**EXERCISE REQUIREMENTS:**
At the line containing "The image size is (508, 374).", begin retyping, and stop after the last line of the data; add nothing.

Collected data:
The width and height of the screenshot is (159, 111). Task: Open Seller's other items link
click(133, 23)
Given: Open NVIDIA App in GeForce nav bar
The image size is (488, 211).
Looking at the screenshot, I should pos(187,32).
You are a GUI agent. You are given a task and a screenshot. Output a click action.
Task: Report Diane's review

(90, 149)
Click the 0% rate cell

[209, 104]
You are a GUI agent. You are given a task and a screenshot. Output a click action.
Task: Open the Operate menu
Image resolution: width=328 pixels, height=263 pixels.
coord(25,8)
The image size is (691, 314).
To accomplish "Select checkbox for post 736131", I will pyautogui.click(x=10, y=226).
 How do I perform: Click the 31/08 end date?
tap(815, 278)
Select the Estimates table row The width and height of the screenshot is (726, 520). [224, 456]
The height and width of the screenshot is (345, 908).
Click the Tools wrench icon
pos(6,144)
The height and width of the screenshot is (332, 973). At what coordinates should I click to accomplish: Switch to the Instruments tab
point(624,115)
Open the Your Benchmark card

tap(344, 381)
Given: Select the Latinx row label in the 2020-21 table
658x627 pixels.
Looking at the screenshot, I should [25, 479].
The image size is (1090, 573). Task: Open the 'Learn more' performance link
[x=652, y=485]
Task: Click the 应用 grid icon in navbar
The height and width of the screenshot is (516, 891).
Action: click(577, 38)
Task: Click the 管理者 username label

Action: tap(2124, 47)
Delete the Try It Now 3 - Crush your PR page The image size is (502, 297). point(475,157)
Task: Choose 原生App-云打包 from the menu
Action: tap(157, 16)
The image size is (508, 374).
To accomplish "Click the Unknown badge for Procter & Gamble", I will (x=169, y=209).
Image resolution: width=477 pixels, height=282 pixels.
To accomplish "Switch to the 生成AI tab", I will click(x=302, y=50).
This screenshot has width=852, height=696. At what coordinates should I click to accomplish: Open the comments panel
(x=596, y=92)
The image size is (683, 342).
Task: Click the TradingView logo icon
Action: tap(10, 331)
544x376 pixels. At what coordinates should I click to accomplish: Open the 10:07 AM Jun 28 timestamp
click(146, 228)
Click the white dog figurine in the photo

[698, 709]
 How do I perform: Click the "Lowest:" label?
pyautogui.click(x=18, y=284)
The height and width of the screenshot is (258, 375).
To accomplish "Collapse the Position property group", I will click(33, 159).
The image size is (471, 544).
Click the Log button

**RESPONSE AREA:**
The image size is (508, 374).
To accomplish "Click the Unknown badge for Procter & Gamble", I will (x=169, y=209).
Image resolution: width=477 pixels, height=282 pixels.
To accomplish "Switch to the 生成AI tab", I will click(x=302, y=50).
This screenshot has width=852, height=696. At what coordinates should I click to accomplish: Open the comments panel
(x=596, y=92)
The image size is (683, 342).
Task: Click the TradingView logo icon
Action: tap(10, 331)
544x376 pixels. At what coordinates should I click to accomplish: Open the 10:07 AM Jun 28 timestamp
click(146, 228)
Click the white dog figurine in the photo

[698, 709]
 How do I perform: Click the "Lowest:" label?
pyautogui.click(x=18, y=284)
The height and width of the screenshot is (258, 375).
To accomplish "Collapse the Position property group", I will click(33, 159).
The image size is (471, 544).
Click the Log button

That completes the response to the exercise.